*Instructions for the task*: Please return every line of the records that contains the word "Given".

____ Information supplied

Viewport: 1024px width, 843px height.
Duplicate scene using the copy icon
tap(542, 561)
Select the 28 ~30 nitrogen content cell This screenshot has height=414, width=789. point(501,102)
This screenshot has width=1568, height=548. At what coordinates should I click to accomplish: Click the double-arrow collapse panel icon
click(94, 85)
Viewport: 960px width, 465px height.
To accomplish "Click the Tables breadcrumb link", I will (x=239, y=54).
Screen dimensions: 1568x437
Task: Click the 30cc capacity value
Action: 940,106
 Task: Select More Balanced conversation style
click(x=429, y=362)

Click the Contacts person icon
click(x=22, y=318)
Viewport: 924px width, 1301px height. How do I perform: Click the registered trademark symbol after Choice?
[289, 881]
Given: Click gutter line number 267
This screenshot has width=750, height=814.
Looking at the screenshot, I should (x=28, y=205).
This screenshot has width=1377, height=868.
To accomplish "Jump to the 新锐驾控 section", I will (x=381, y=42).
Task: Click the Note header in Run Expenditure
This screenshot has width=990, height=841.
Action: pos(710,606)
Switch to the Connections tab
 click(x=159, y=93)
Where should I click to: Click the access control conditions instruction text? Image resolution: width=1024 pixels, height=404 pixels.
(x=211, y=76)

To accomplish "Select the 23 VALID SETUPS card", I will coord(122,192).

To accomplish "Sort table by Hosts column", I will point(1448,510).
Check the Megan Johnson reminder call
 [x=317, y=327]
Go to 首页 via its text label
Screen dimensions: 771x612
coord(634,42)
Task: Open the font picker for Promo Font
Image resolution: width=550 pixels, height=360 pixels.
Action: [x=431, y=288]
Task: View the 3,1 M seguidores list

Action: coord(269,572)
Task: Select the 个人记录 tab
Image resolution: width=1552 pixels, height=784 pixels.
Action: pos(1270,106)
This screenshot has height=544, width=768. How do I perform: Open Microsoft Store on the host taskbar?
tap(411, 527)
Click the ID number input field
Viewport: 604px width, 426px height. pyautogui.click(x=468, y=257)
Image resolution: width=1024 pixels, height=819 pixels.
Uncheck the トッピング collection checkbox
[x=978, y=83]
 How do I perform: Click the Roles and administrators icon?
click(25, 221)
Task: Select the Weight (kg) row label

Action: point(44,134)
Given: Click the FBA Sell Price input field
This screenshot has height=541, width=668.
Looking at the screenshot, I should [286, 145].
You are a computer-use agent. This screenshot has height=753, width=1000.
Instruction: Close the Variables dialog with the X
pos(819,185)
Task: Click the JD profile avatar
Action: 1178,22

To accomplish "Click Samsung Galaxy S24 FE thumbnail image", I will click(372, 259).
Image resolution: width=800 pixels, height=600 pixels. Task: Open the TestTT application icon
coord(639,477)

________

*Response to this exercise*:
Given: Click gutter line number 267
Given: Click the FBA Sell Price input field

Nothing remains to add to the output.